In Fresno County, more than 300 workers at area hospitals were either isolating because of exposure or recovering, said Dan Lynch, the county’s emergency medical services director.

The Los Angeles County Fire Department is driving patients to hospitals in fire trucks rather than ambulances because 450 firefighters are absent after testing positive, acting Assistant Chief Brian Bennett told the Carson City Council on Tuesday, according to the Los Angeles Daily News.

Going forward, the County Fire Department will only be sent on medical calls when absolutely necessary, officials said.

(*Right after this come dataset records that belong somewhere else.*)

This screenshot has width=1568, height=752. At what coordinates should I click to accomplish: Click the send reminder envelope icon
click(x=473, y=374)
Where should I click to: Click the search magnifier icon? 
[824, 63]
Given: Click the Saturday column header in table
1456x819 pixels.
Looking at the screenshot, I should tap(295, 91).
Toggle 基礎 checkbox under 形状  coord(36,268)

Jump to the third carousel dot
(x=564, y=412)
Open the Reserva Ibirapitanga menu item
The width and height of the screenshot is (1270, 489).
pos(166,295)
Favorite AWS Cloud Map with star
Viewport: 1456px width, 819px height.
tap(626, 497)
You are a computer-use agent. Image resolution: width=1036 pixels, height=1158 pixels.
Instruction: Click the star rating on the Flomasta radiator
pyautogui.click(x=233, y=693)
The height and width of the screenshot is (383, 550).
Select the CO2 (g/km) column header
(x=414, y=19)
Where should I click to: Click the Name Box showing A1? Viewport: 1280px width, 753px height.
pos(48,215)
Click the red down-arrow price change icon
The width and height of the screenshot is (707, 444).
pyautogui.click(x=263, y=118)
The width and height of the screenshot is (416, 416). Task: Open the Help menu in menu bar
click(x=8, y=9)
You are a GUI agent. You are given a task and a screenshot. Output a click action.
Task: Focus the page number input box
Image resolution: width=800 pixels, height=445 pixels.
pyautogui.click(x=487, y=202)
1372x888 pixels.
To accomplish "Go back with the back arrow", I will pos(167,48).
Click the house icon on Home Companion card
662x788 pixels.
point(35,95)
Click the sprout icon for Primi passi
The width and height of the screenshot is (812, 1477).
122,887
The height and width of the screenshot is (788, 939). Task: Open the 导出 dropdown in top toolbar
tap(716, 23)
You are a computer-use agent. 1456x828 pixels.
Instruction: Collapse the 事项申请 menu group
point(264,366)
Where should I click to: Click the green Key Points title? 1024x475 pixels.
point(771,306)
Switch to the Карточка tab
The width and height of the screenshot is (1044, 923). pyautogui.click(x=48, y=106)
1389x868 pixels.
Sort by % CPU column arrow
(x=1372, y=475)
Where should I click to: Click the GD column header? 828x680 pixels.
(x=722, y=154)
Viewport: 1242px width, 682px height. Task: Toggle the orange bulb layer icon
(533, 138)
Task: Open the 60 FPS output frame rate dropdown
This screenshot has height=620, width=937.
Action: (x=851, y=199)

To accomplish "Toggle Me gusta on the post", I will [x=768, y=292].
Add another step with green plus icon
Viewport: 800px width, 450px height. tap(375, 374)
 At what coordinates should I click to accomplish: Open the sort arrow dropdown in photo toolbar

“The rapid spread of omicron has wiped out our workforce,” McCormick Ambulance, a private company that contracts with the county, said in a statement.

California had the lowest per-capita case rate in the U.S. in September but like the rest of the country, it’s now experiencing a dramatic rise from the omicron variant. Confirmed virus cases have shot up nearly 500% in the last two weeks and hospitalizations have doubled in the past two weeks to more than 8,000. State models forecast hospitalizations could top 20,000 by early next month, a level nearly as high as last January when California experienced its deadliest surge.

At least nine hospitals in Orange County have set up surge tents to increase their capacity if they are swamped by virus cases in addition to a rise in other medical problems, such as strokes, said Dr. Regina Chinsio-Kwong, the county’s deputy health director.

People with minor symptoms should start with a virtual visit to a doctor because “our hospitals and our ERs and our urgent cares are full and they really need to focus their efforts on people who are really sick,” she said.

California has extended its indoor mask mandate into mid-February to help combat the infection but Ghaly said there is no discussion of further restrictions, noting the availability of vaccines and COVID-19 treatments that were largely absent a year ago.

The virus is sidelining school personnel even as six million K-12 students are returning to classrooms.